### [Excerpt]
* START *

Meanwhile, Turkey and Russia have reached a breaking point in their Syrian standoff. Amid his military operations against Russia-backed Syrian troops, Erdogan finds himself having to backtrack on his earlier anti-West and anti-NATO stand, almost pleading for help from the Americans and other erstwhile NATO allies, such as France and Germany. Large-scale refugee efflux from Syria into Turkey and the impending rout of their own sponsored rebels at the hands of the Syrian National Army is what has turned the tables on the Turkish President.

Anyway, like they say, pride goes before a fall. His Neo-Ottoman ambitions are dealing a severe blow to the Islamist leader who recently promoted himself to presidency after over a decade as the prime minister and a stint as Istanbul mayor. Mustafa Kemal Ataturk must be turning in his grave to see his vision of a modern and progressive Turkey turned as under by the highly Islam-leaning Erdogan. And to top it all, his AKP has lost the Istanbul mayorship to the opposition in what could be a sign of grim days ahead for a strong tough leader who brooked no opposition or dissent politically.

His targeting of mediapersons not on his side is legion. Some of my journalist friends have, unfortunately, found themselves at the wrong end of the establishment’s stick. And it’s not that Erdogan is a benevolent dictator. Stories about his corruption, including oil deals for his son-in-law, abound in a saga of tremendous economic well-being for Turkey to its heavily sanctioned plight now with a crashing lira against the dollar.

Turkey had recently signed a deal with the Russians for the S-400 Triumph SAMs which have arrived in the country and are scheduled to be operational by June. Now, he has requested the US to give him the Patriot missile system to counter the Russian air power being unleashed at his forward troops. The Americans, of course, would not sleep over this one bit as they would now be able to twist the Turks to toe their line militarily and politically. Turkey already finds itself out of the F-35 co-production deal with the Americans over the S400 deal and the diplomatic fiasco against an American preacher in Turkey. Now, the Russians would expectedly renege on the S-400 deal, their long-term interests being with Syria’s Assad and access to the warm water ports in his country’s Mediterranean coast.

India could have had some cooperation with the Turks on the S-400 as we are on the verge of acquiring the same system ourselves. The Americans were also hoping to rope in India on the F-35 project in place of Turkey. But this could falter on account of the fact that the Americans are likely to hold any prospective Patriot deal against a reentry for Turkey into the foregone project and the linked spare manufacture deal. Turkey’s aeronautical industry being robust and capable, this is not something the Americans would be averse to.

* END *

### [Short problem 1]
Read statements (a), (b) and (c) about the piece on Turkey's Syrian standoff. For each, answer yes or no depending on whether it agrees with the piece, and quote the deciding words. (a) The S-400 systems Turkey bought from Russia are due to be operational by June. (b) Erdogan's AKP held on to the Istanbul mayorship. (c) Turkey is still part of the F-35 co-production deal with the Americans.
### [Short problem 2]
From the piece on Turkey's Syrian standoff, extract the passage that begins at the words "Meanwhile, Turkey and" and ends after the words "the Turkish President.".

### [Provided data]
* START *

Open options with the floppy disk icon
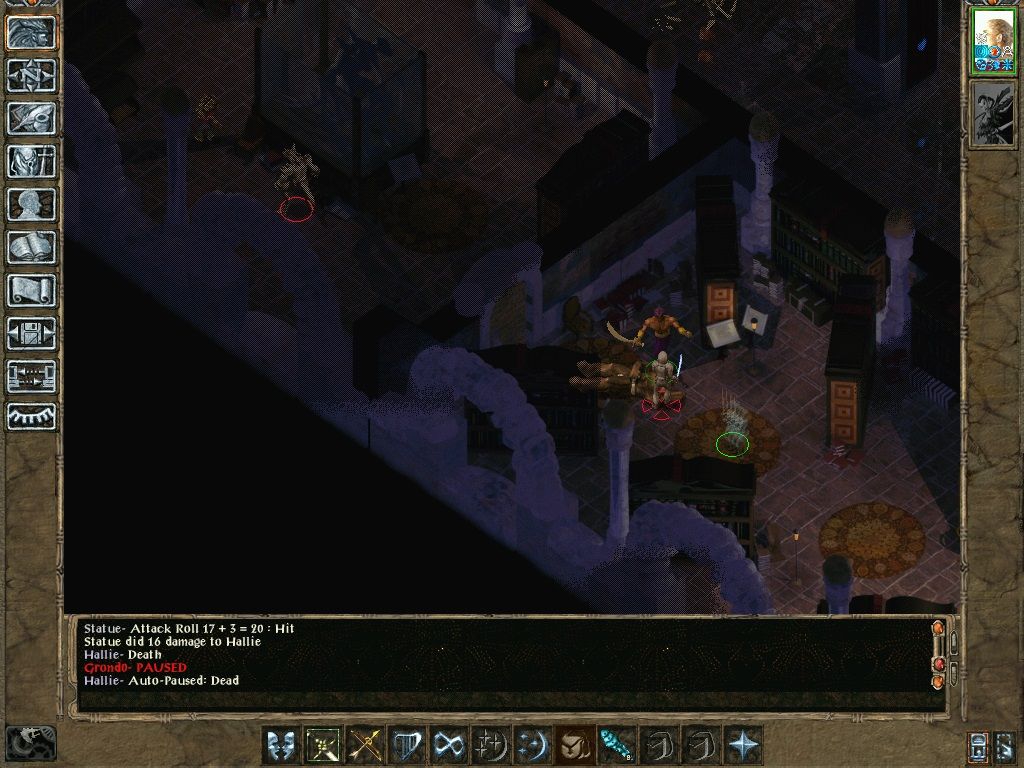 31,333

* END *

### [Task result 1]
(a) Yes: "are scheduled to be operational by June"
(b) No: "his AKP has lost the Istanbul mayorship to the opposition"
(c) No: "Turkey already finds itself out of the F-35 co-production deal with the Americans"

### [Task result 2]
Meanwhile, Turkey and Russia have reached a breaking point in their Syrian standoff. Amid his military operations against Russia-backed Syrian troops, Erdogan finds himself having to backtrack on his earlier anti-West and anti-NATO stand, almost pleading for help from the Americans and other erstwhile NATO allies, such as France and Germany. Large-scale refugee efflux from Syria into Turkey and the impending rout of their own sponsored rebels at the hands of the Syrian National Army is what has turned the tables on the Turkish President.